By means of the UJI.>LAB project, Espaitec is undertaking the Kimibox initiative to produce small boxes for storing the medication applied during chemotherapy processes. Boxes are decorated with various elements and designed by UJI Industrial Design students supported by healthcare professionals

 

The Kimibox project emerged from the need to encourage and give strength to boys, girls and adolescents throughout cancer treatment, and to the people in their families and those close to them during this illness, by providing them with help and further motivation from an emotional perspective. In these situations, not only is medico-healthcare attention from the cancer treatment viewpoint necessary, but so are socio-psychological support actions for patients and their relations to give them strength, support and help while they are ill.

 

The main objective of Kimibox is to design and print in 3D, with the help of Espaitec’s rapid prototyped laboratory FabLab, a series of small boxes for storing chemotherapy doses so that treatment bags are hidden behind them and their designs humanise the medication process. These chemotherapy boxes are decorated with various elements; for example, stickers, blackboards, cartoon figures, among others, and they are offered to children’s cancer departments at the hospitals in the Castellón Province.

• Extracted records
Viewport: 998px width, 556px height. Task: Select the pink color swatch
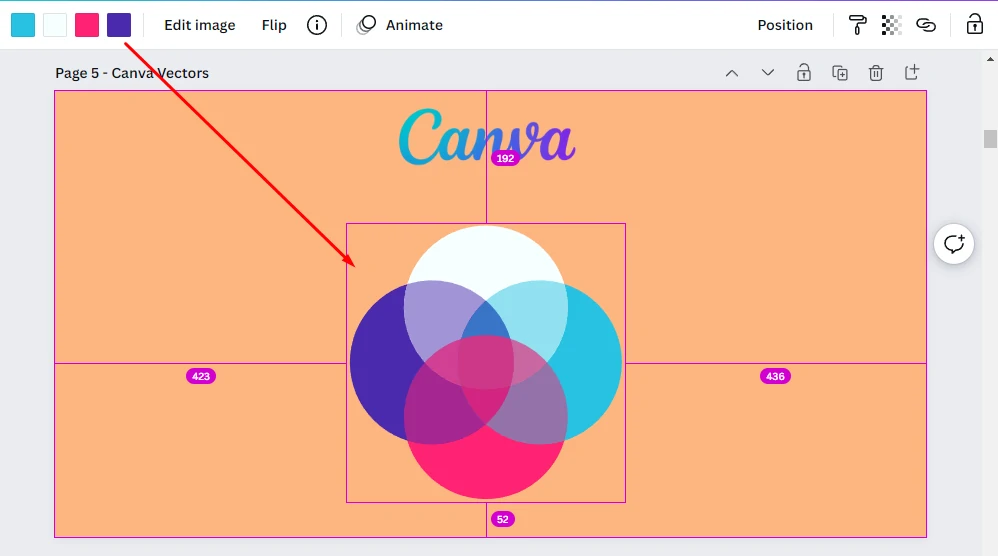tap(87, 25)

...

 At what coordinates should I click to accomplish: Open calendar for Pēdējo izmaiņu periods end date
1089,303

• Prompt
Copy everything from "By means of" down to "they are ill." in the Kimibox text above, word for word.

• Response for this exercise
By means of the UJI.>LAB project, Espaitec is undertaking the Kimibox initiative to produce small boxes for storing the medication applied during chemotherapy processes. Boxes are decorated with various elements and designed by UJI Industrial Design students supported by healthcare professionals

 

The Kimibox project emerged from the need to encourage and give strength to boys, girls and adolescents throughout cancer treatment, and to the people in their families and those close to them during this illness, by providing them with help and further motivation from an emotional perspective. In these situations, not only is medico-healthcare attention from the cancer treatment viewpoint necessary, but so are socio-psychological support actions for patients and their relations to give them strength, support and help while they are ill.